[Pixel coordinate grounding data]
[Start of section]

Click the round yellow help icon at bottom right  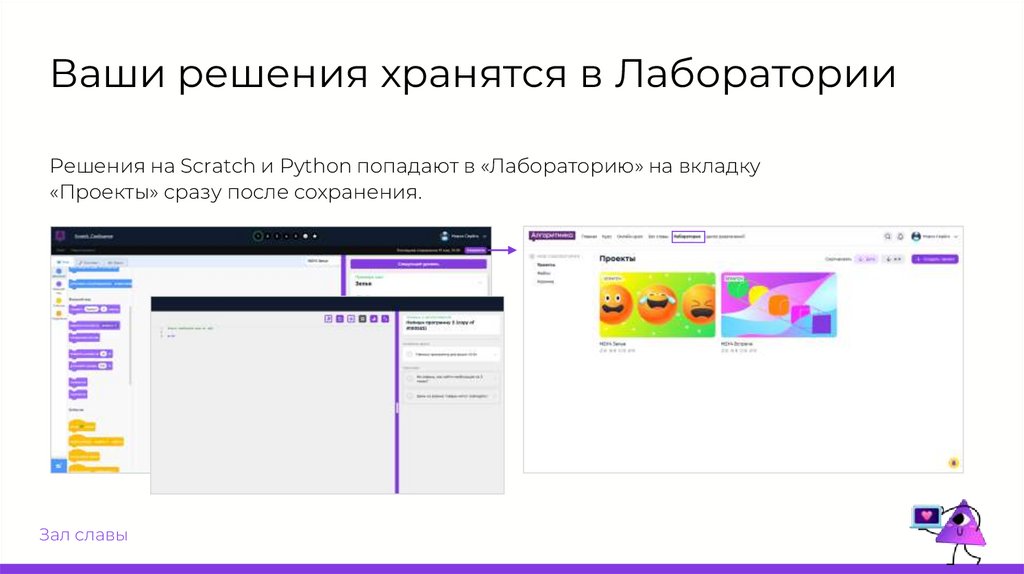(x=953, y=463)
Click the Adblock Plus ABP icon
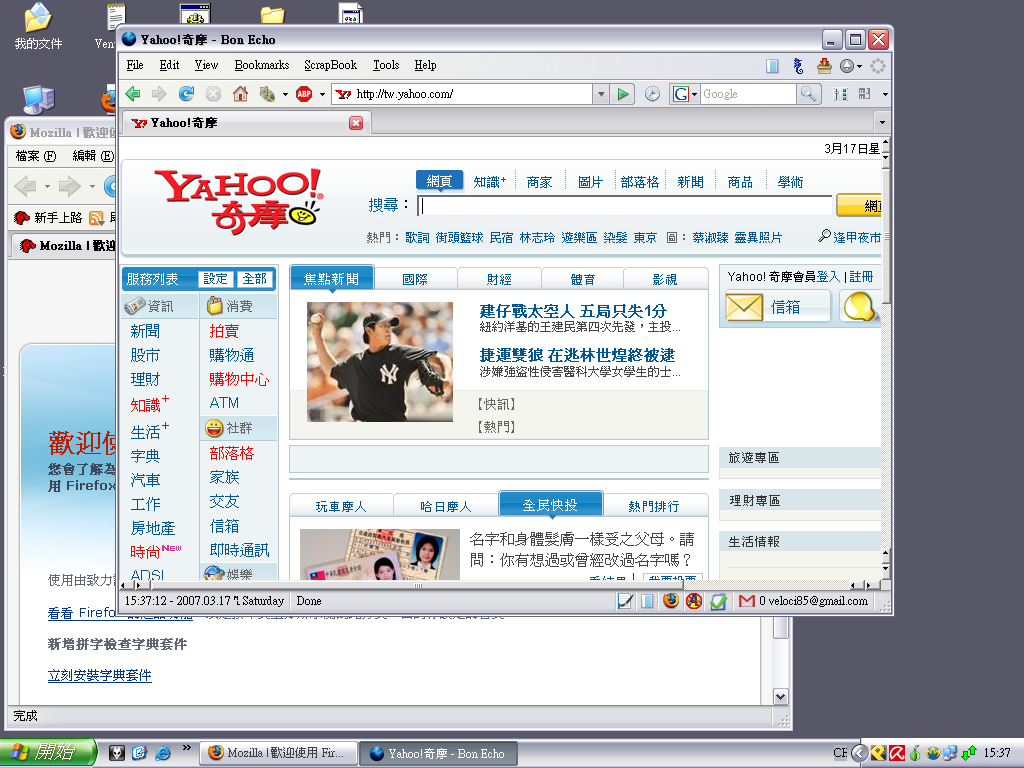1024x768 pixels. 304,94
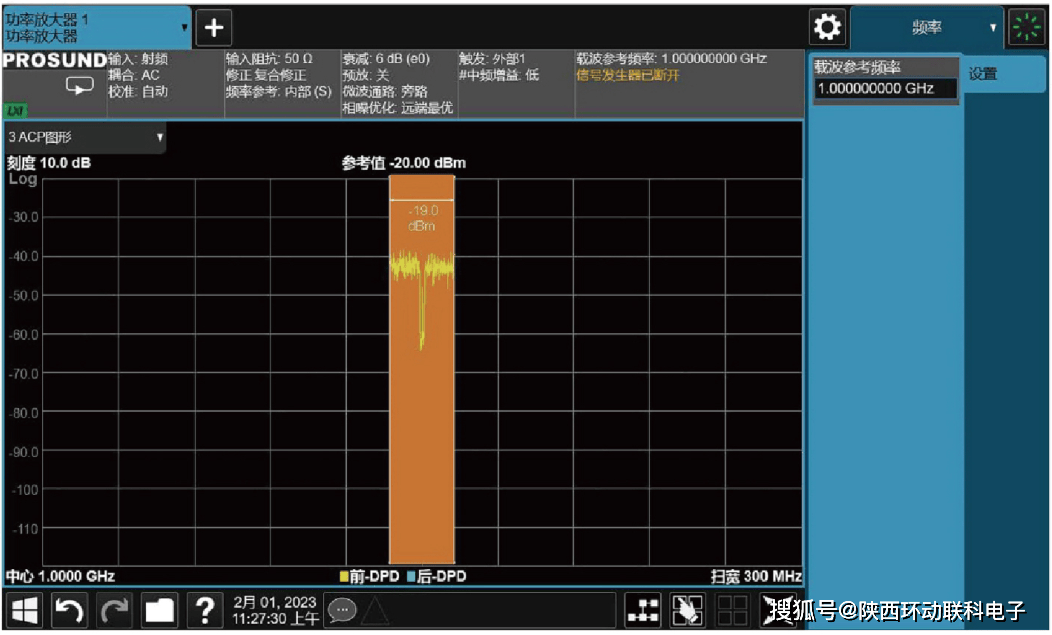Viewport: 1052px width, 635px height.
Task: Click the 参考值 -20.00 dBm label
Action: point(404,163)
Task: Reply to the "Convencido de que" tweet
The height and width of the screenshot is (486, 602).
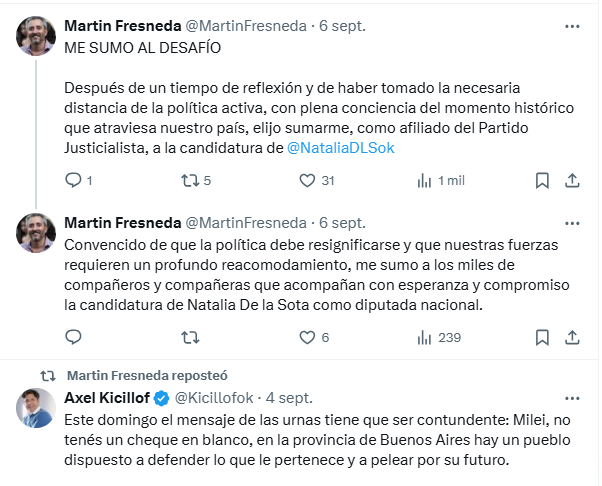Action: pos(73,338)
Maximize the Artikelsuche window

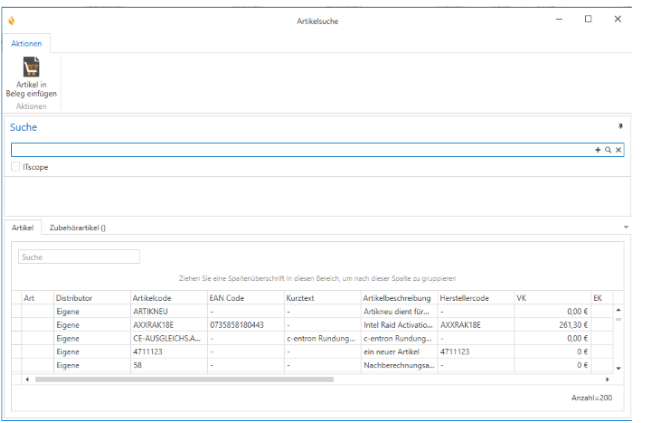tap(588, 19)
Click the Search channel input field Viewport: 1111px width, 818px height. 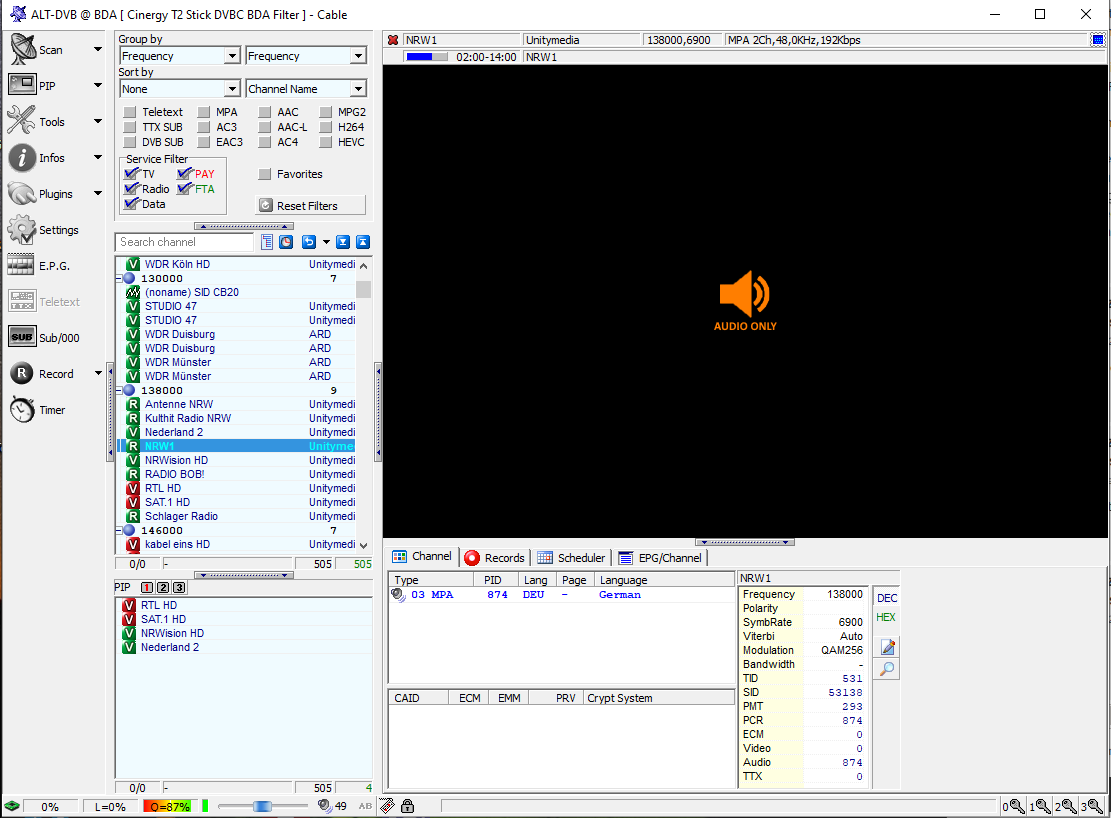185,242
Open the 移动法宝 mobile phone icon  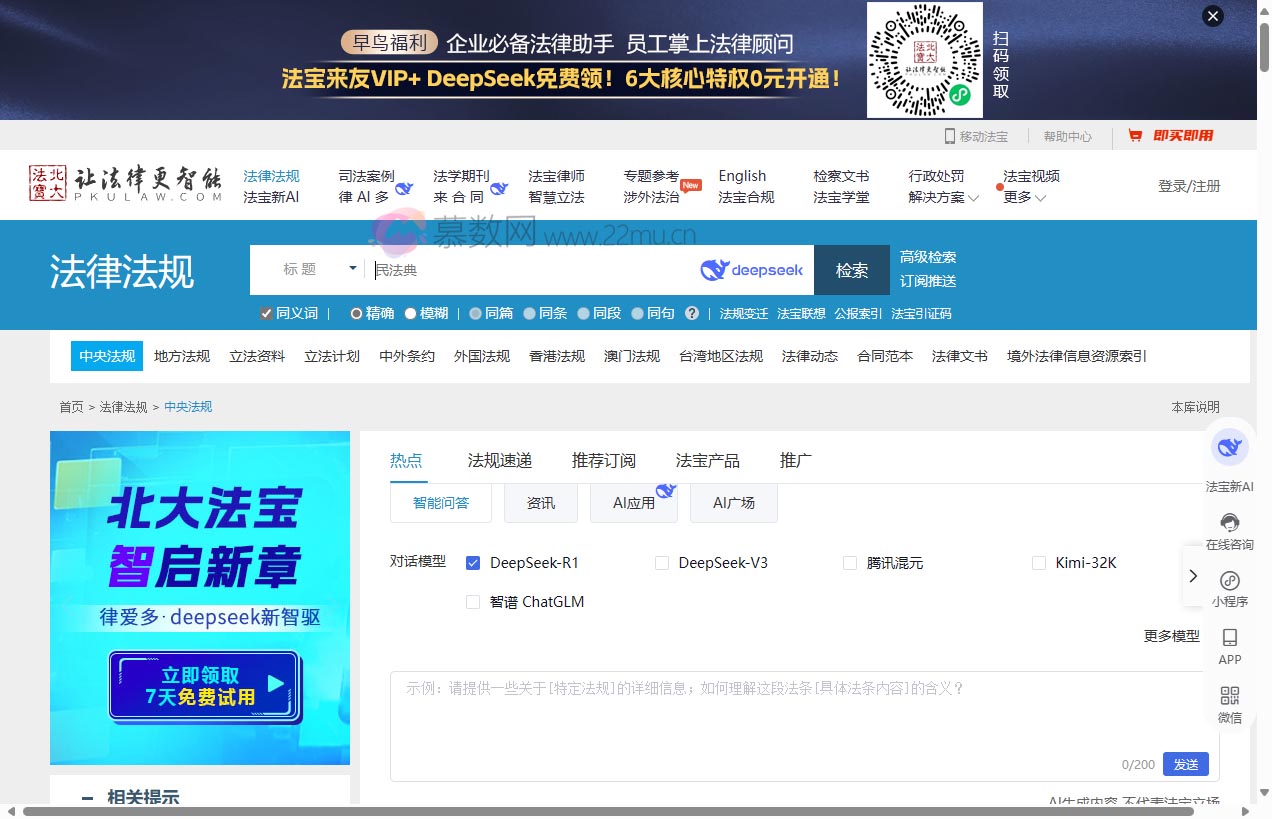(950, 135)
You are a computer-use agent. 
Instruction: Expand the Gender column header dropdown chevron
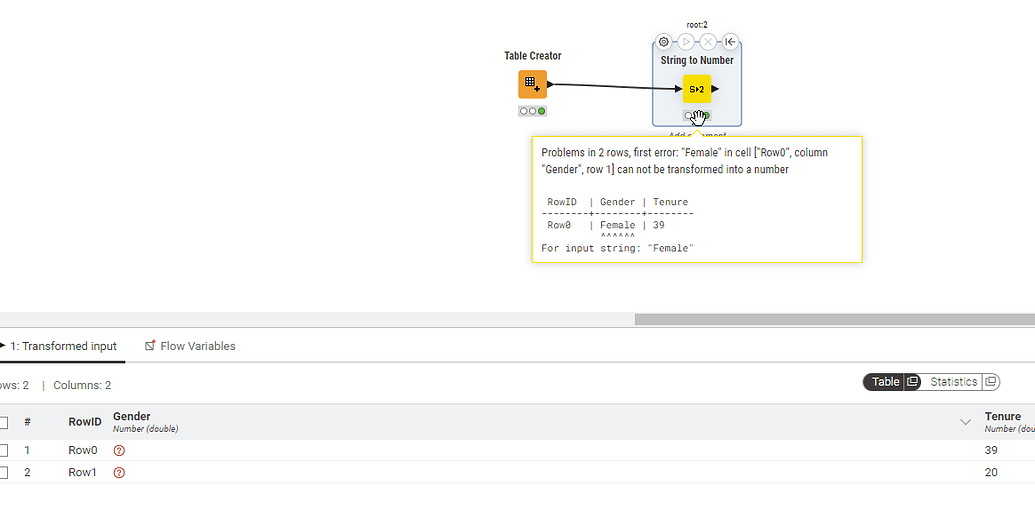click(965, 423)
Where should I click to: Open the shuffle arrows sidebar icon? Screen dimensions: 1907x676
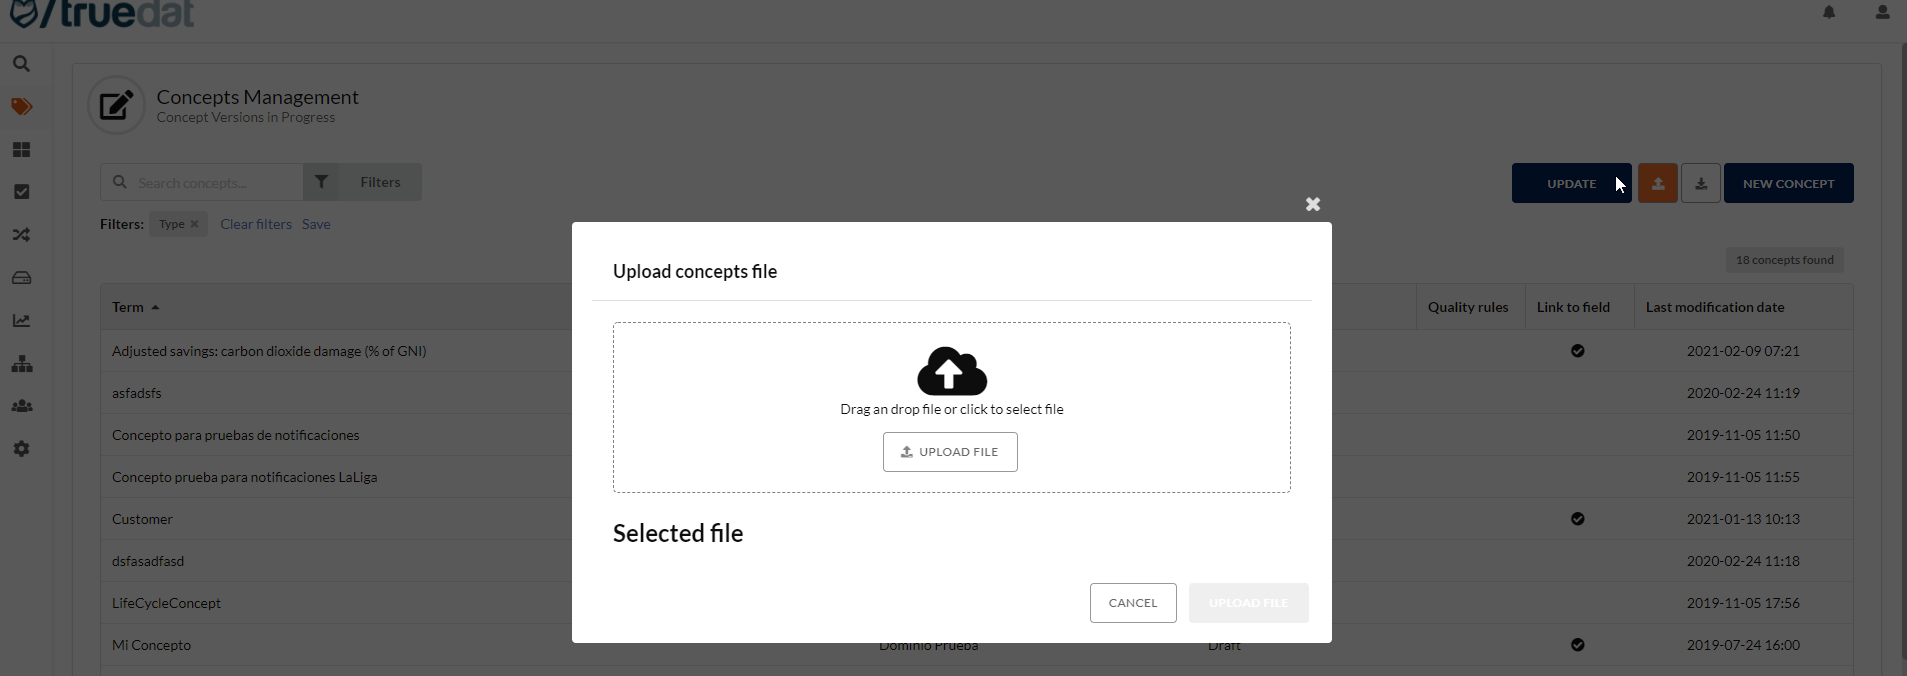coord(21,235)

[End of section]

◆ **PROBLEM DESCRIPTION**
Leaving out the pictures, print exactly and only the lines from the one containing "You are a computer-use agent." through the last line of the records.

◆ **ANSWER BELOW**
You are a computer-use agent. 
Instruction: Expand the Gender column header dropdown chevron
click(965, 423)
Where should I click to: Open the shuffle arrows sidebar icon? Screen dimensions: 1907x676
coord(21,235)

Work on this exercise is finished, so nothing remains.